• Requirement: Can you output as a JSON list of strings, one per line with blank lines left out, the part of the records that opens with the line containing "Viewport: 813px width, 688px" and runs through the end of the records, leaving the pictures out?

• Exercise input:
..............................
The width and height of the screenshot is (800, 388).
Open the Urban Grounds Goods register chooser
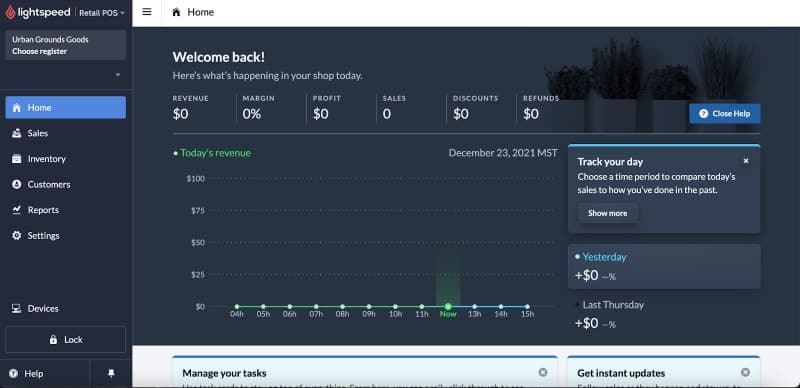pos(65,45)
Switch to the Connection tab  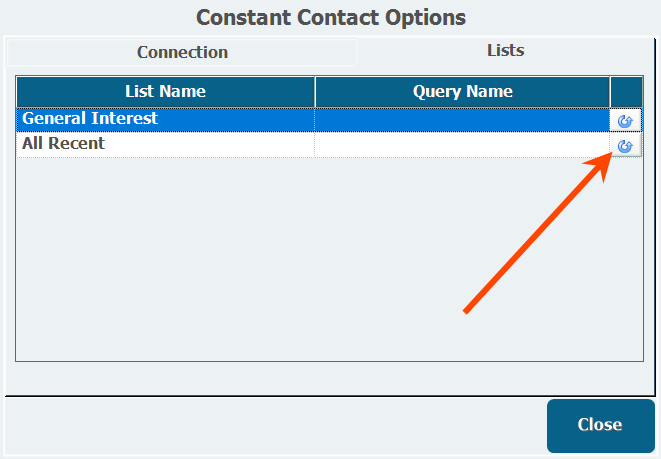pyautogui.click(x=182, y=52)
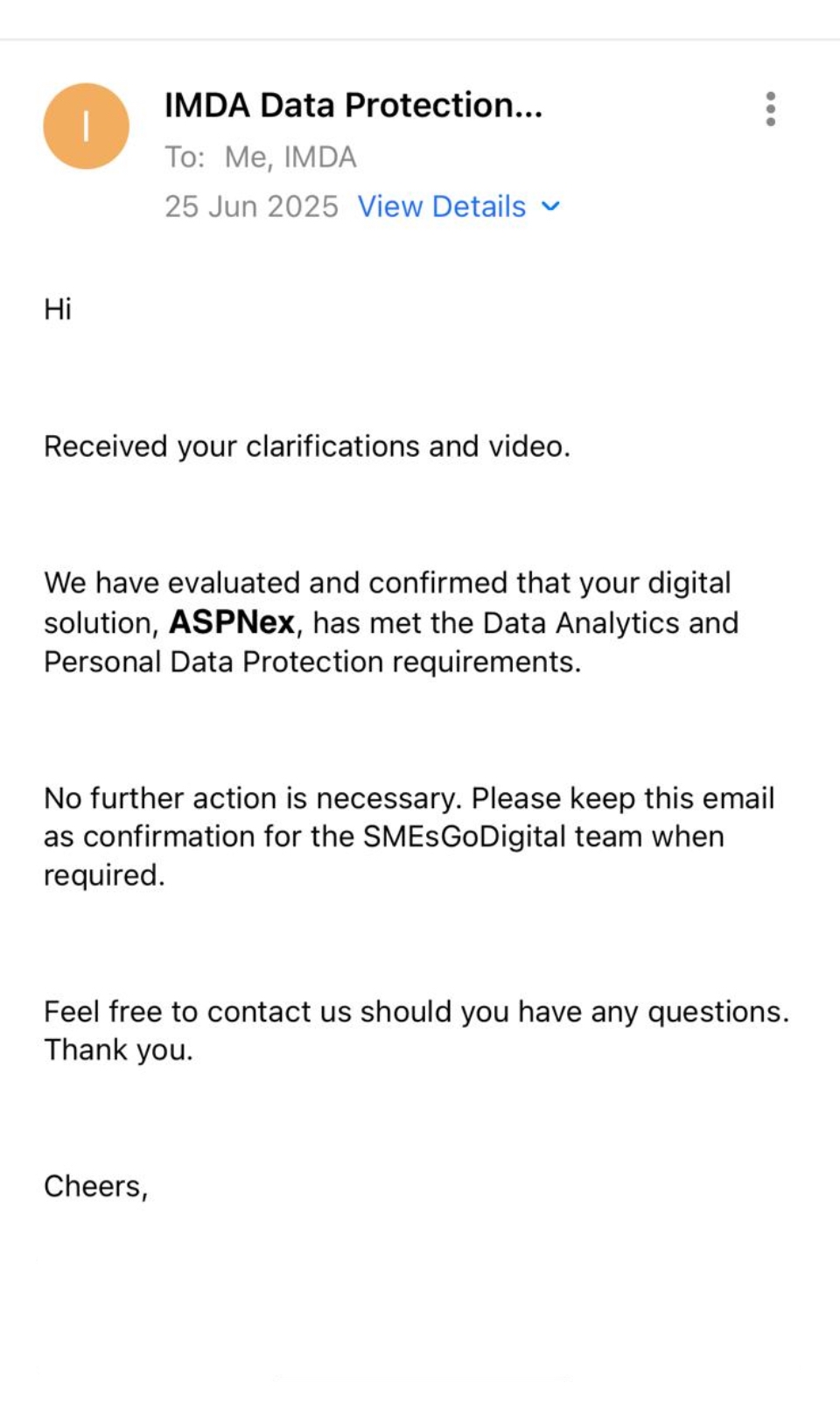The height and width of the screenshot is (1411, 840).
Task: Click the View Details link
Action: [x=441, y=207]
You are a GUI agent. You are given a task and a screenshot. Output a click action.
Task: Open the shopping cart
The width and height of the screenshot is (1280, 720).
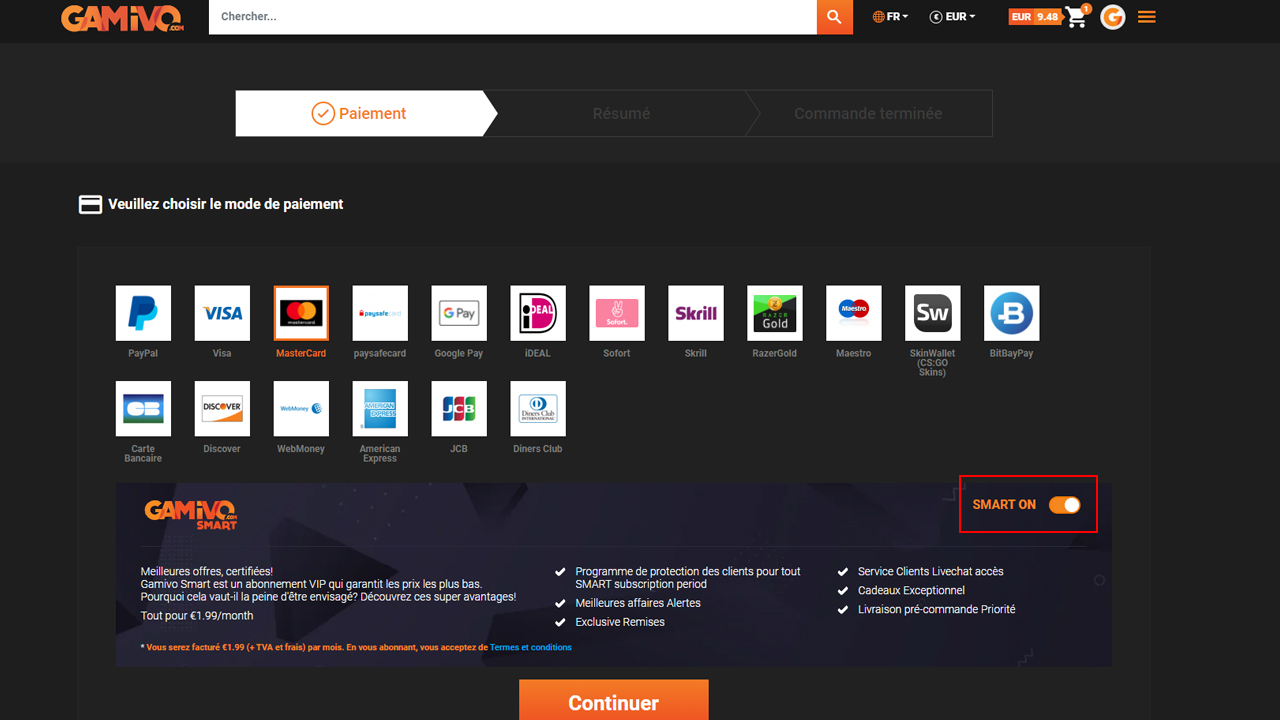(x=1075, y=17)
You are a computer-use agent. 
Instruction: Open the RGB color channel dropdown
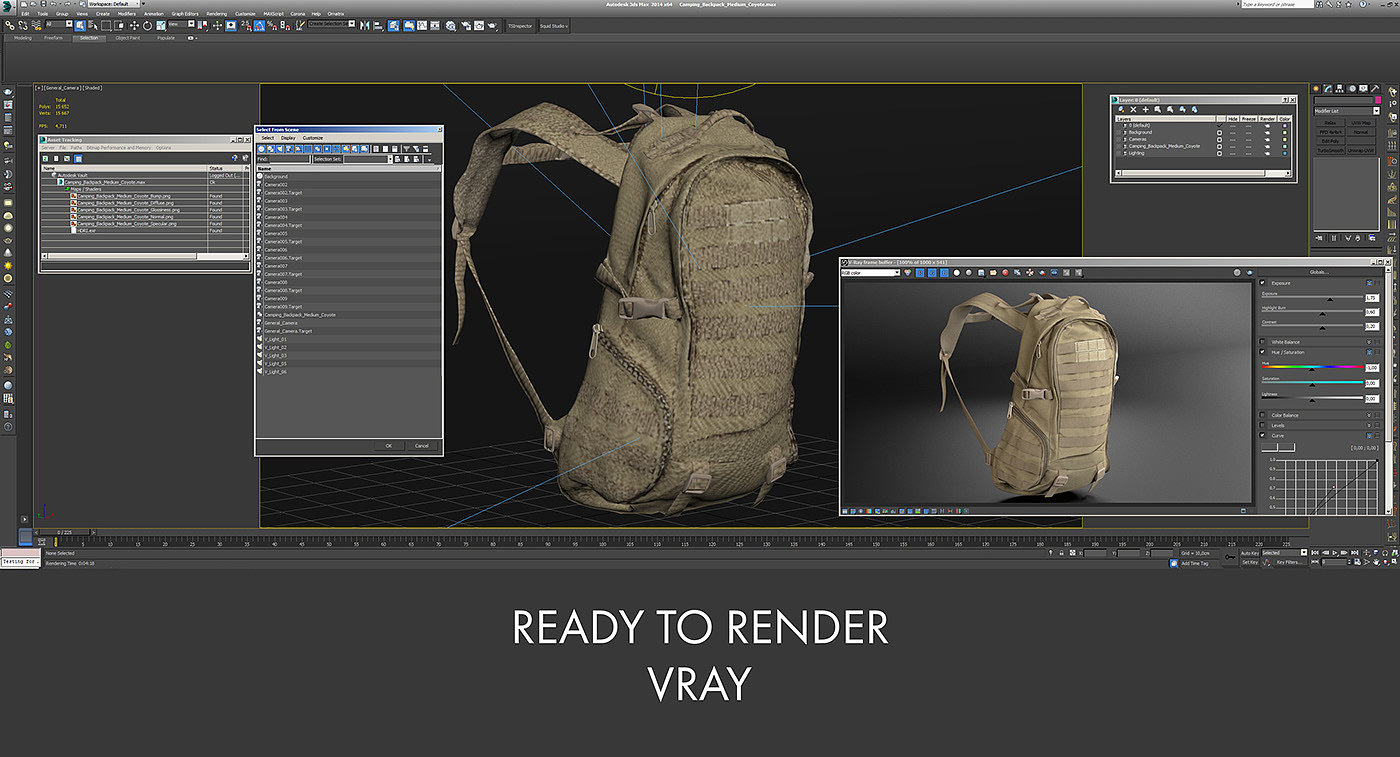pyautogui.click(x=871, y=272)
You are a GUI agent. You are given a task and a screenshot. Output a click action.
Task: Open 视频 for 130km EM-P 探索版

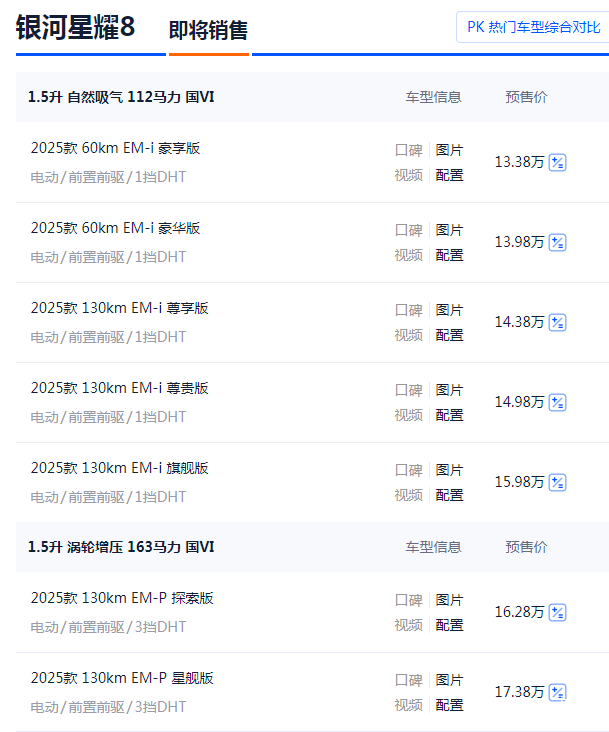pyautogui.click(x=408, y=625)
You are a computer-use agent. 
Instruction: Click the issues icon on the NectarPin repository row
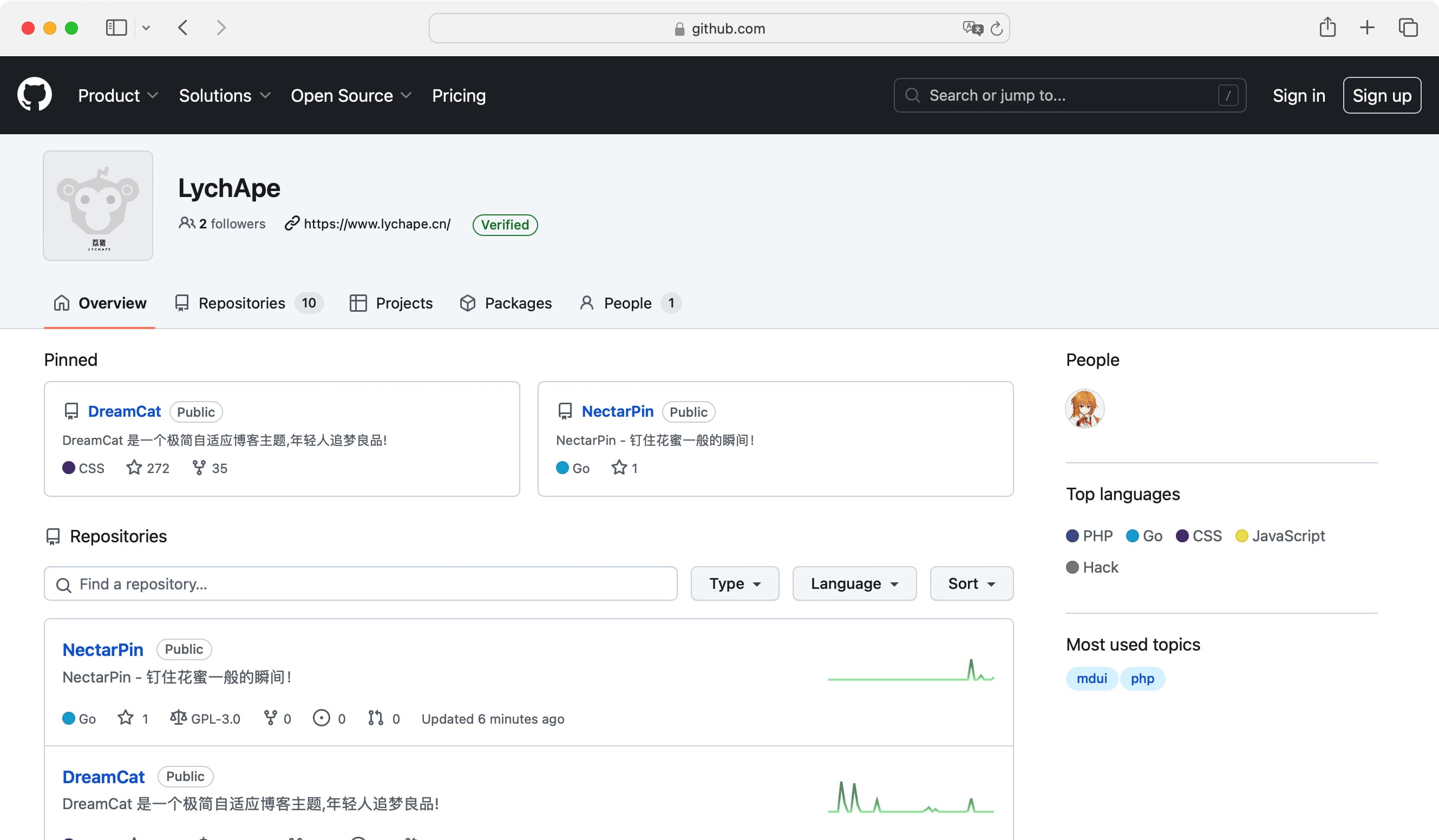pos(321,718)
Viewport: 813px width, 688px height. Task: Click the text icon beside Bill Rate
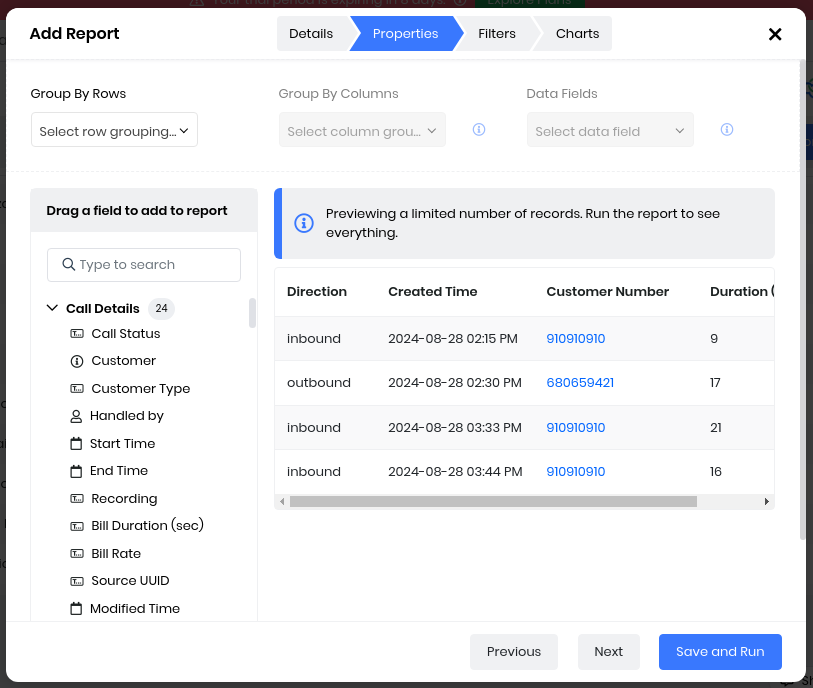(x=77, y=554)
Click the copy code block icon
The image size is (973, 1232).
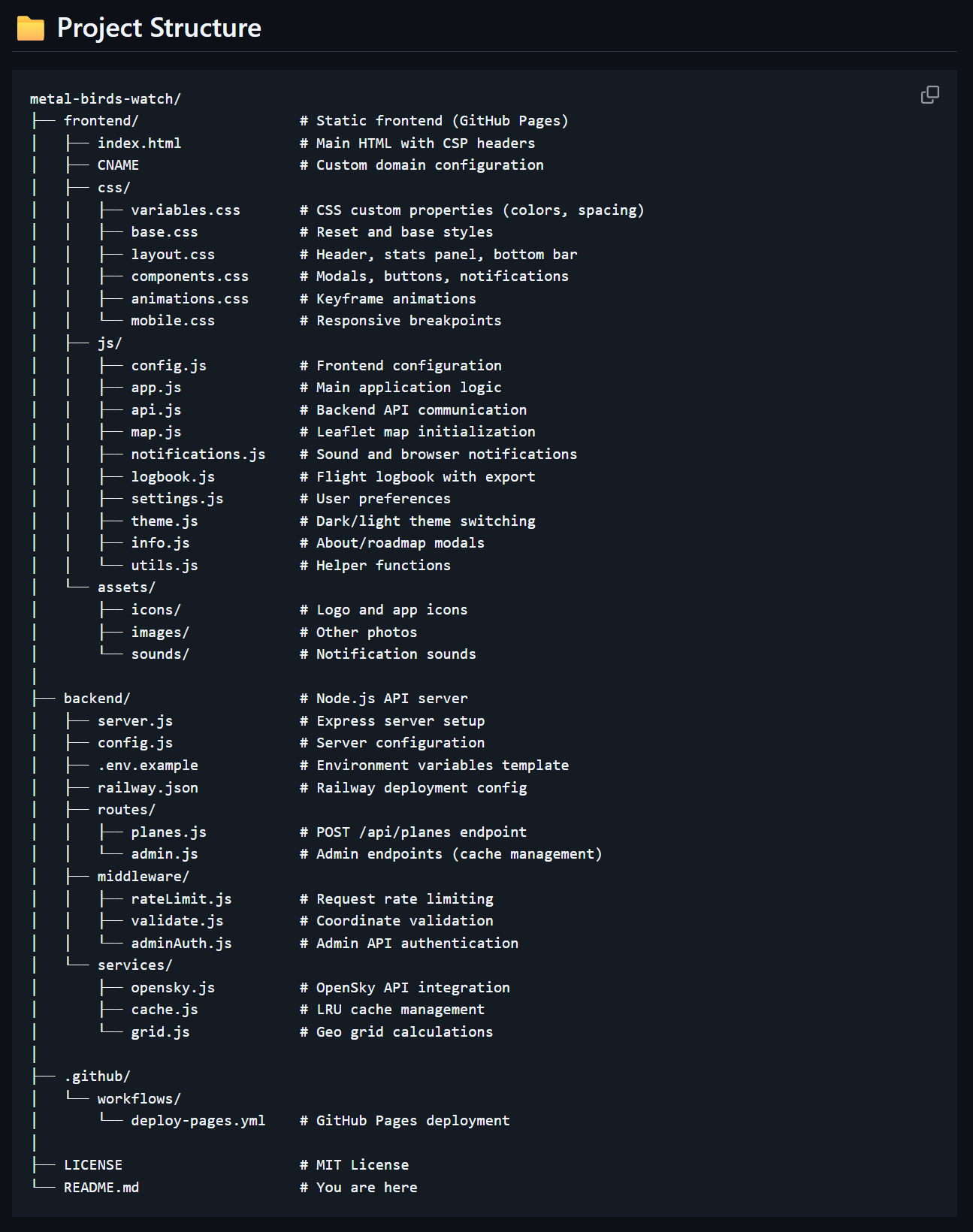pyautogui.click(x=929, y=95)
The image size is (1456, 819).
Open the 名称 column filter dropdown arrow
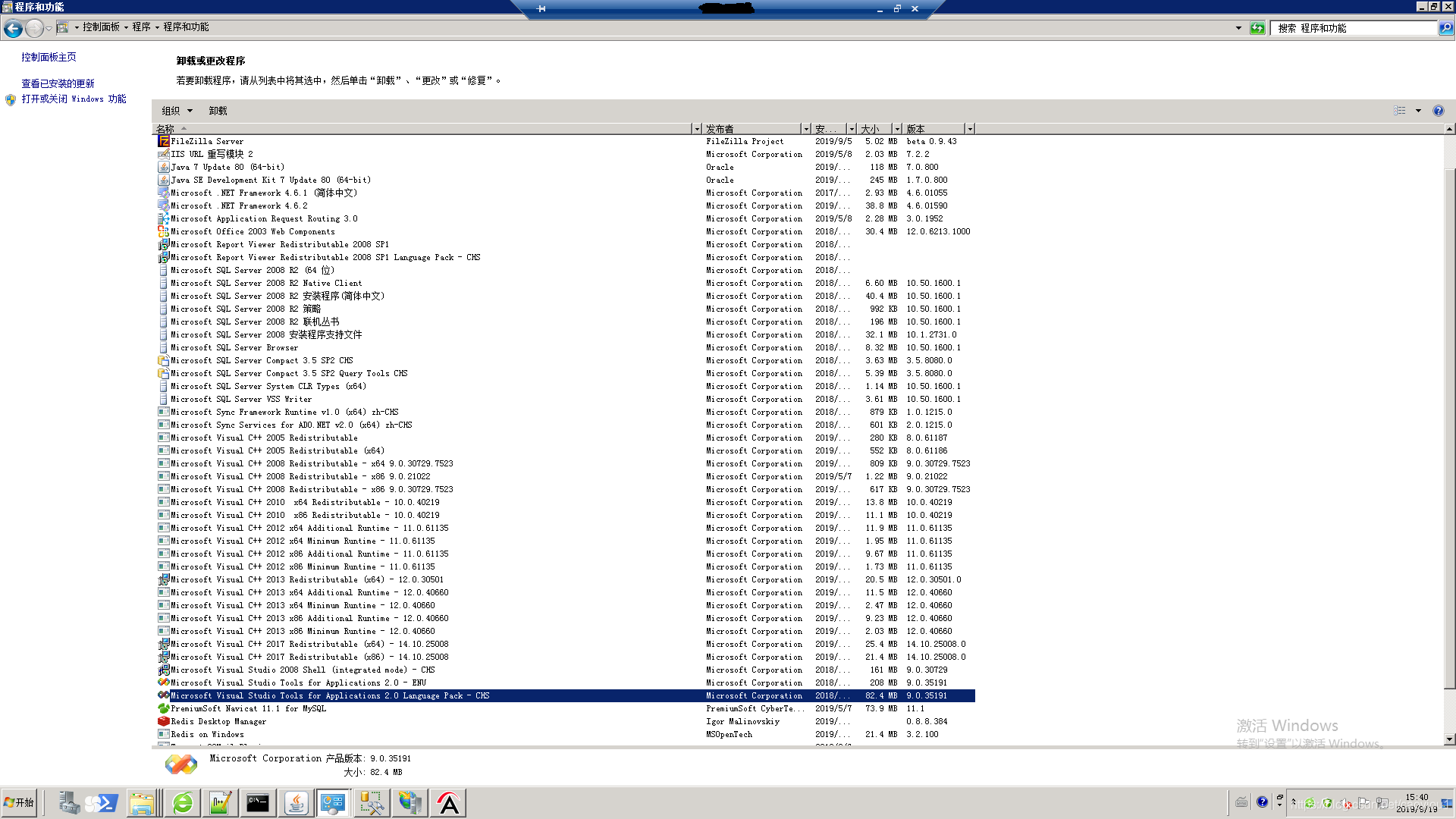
..............................
• Finished task:
[
  "Viewport: 813px width, 688px height. Task: Click the text icon beside Bill Rate",
  "(x=77, y=554)",
  "Click the copy code block icon",
  "The image size is (973, 1232).",
  "pyautogui.click(x=929, y=95)",
  "The image size is (1456, 819).",
  "Open the 名称 column filter dropdown arrow"
]